Pablo VI y el misterio de la muerte

El ya cercano mes de Noviembre, que se abre con la Solemnidad de Todos los Santos y con la Conmemoración de Todos los Fieles Difuntos, pone ante nuestra mirada la realidad de la muerte. La muerte vista cara a cara, como un paso que hemos de dar en primera persona. No se trata sólo de que exista “la” muerte, o de que “los otros” mueran; no, se trata de algo mucho más íntimo y más próximo: se trata de “mi” muerte. Sólo contemplada así, la muerte acaba por ser, de verdad, “maestra de la filosofía de la vida".

De la propia muerte, intuida como inminente, saludada como cercana, escribió el Papa Pablo VI un texto de sorprendente belleza y profundidad: “Meditación ante la muerte". Un texto en el que la confesión de fe se une al conocimiento de la condición humana, y la esperanza del creyente a la sensibilidad de un fino pensador e incluso de un poeta.

“No es sabia la ceguera ante este destino indefectible, ante la desastrosa ruina que comporta, ante la misteriosa metamorfosis que está para realizarse en mi ser, ante lo que se avecina". Desde la “peculiar claridad oscura” que alumbra el fin de la vida temporal, Pablo VI se pregunta sobre sí mismo, sobre las responsabilidades que en ese momento le salen al paso, sobre la necesidad de redimensionar las esperanzas para situarlas en el lugar que les corresponde: el más allá. Pero este último coloquio no es nunca un monólogo del hombre aprisionado por el drama de su partida, sino siempre un diálogo con la Realidad divina, desde la desnudez de la muerte y desde la confianza de la fe.

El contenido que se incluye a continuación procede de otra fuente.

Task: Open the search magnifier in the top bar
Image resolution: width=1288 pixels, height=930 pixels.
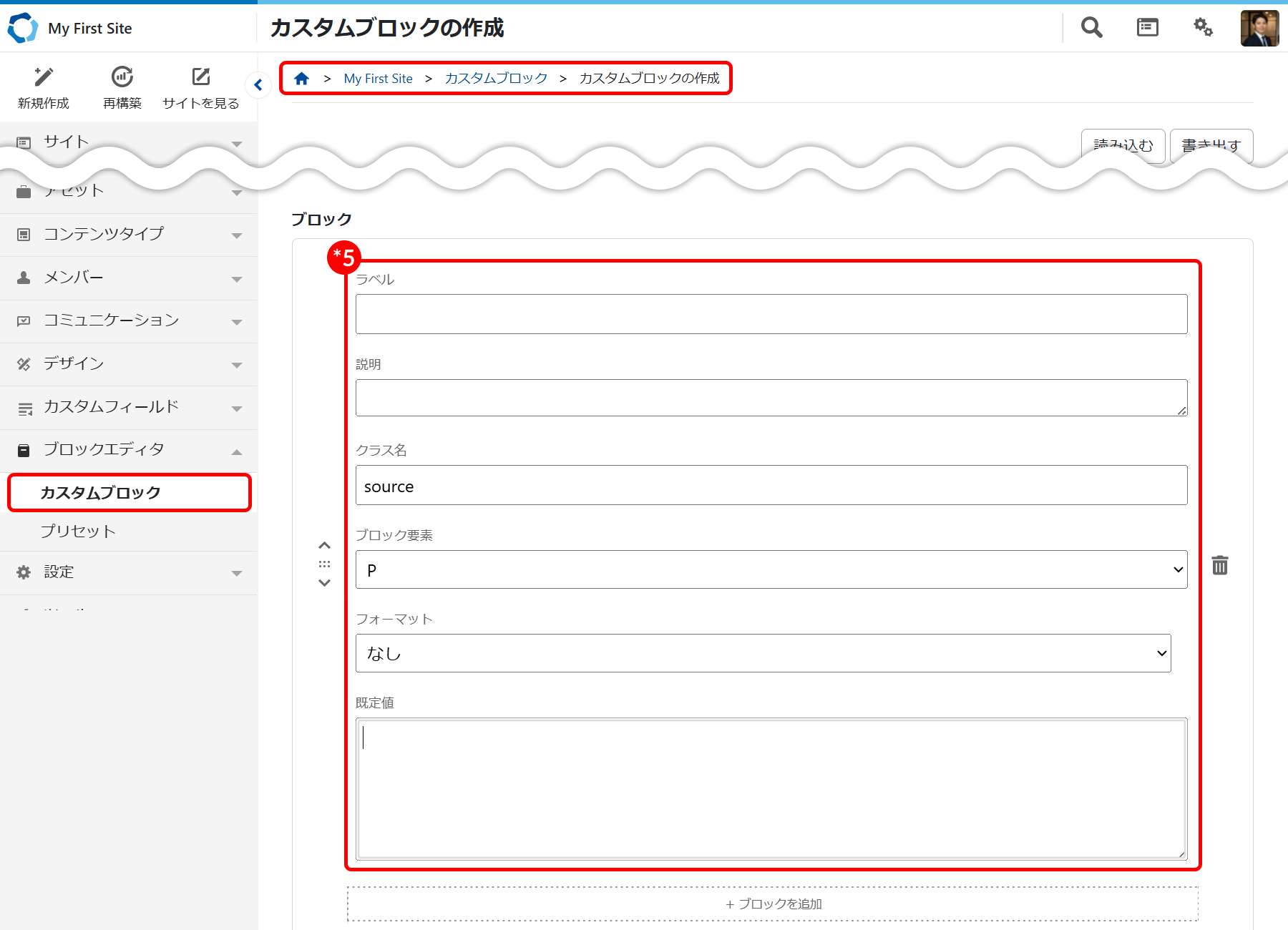Action: (1091, 27)
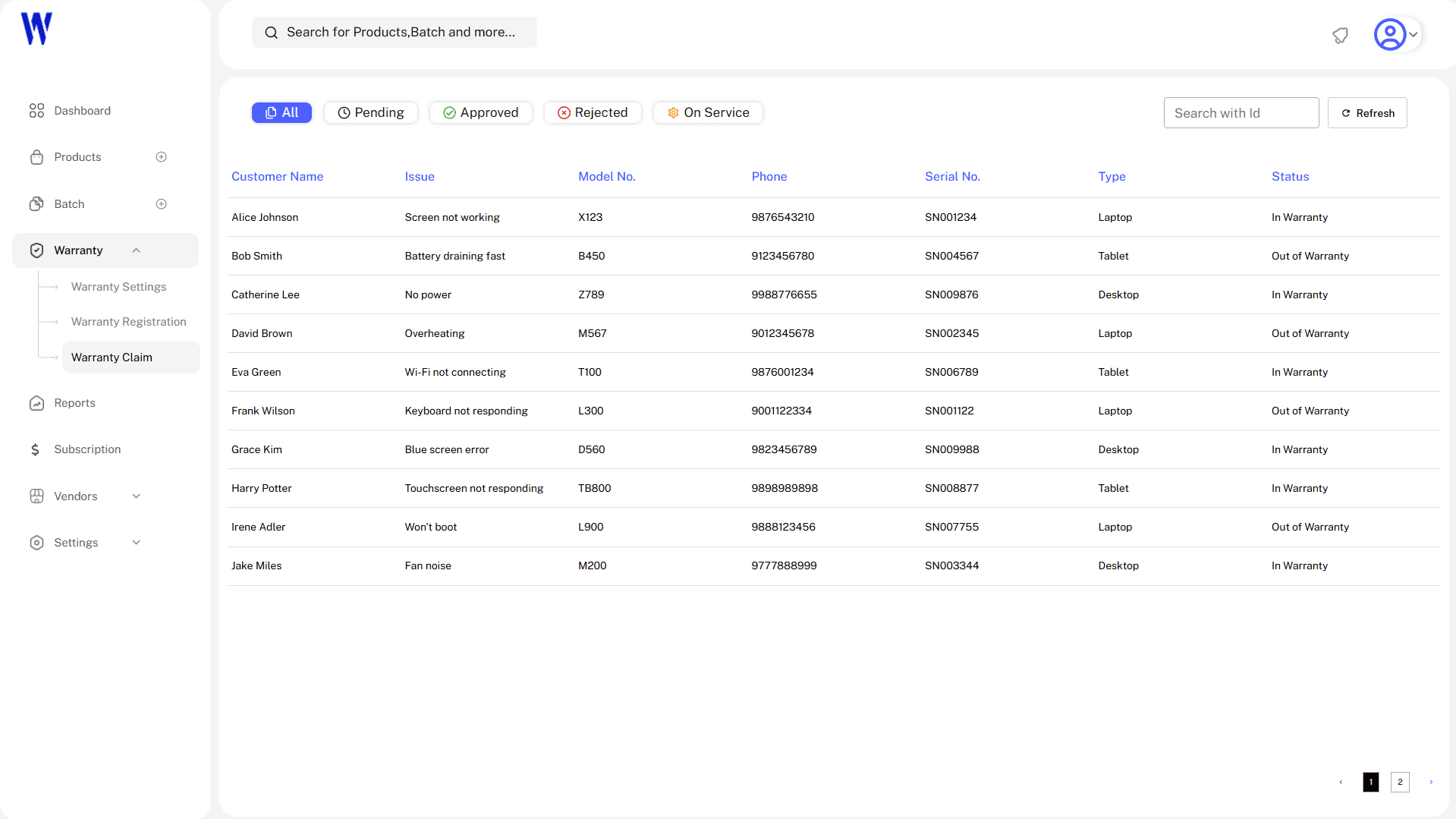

¿Cuáles son los sentimientos que afloran en ese diálogo? Ante todo, el reconocimiento y la gratitud por el don de la vida. “Todo era don, todo era gracia". La belleza del mundo, de la vida, de lo creado, es un signo que apunta a la grandeza de Dios, a la sublimidad de su amor. Y junto al reconocimiento agradecido, la petición de perdón, la llamada a la misericordia desde el arrepentimiento: “Que al menos sepa yo hacer esto: invocar tu bondad y confesar con mi culpa tu infinita capacidad de salvar".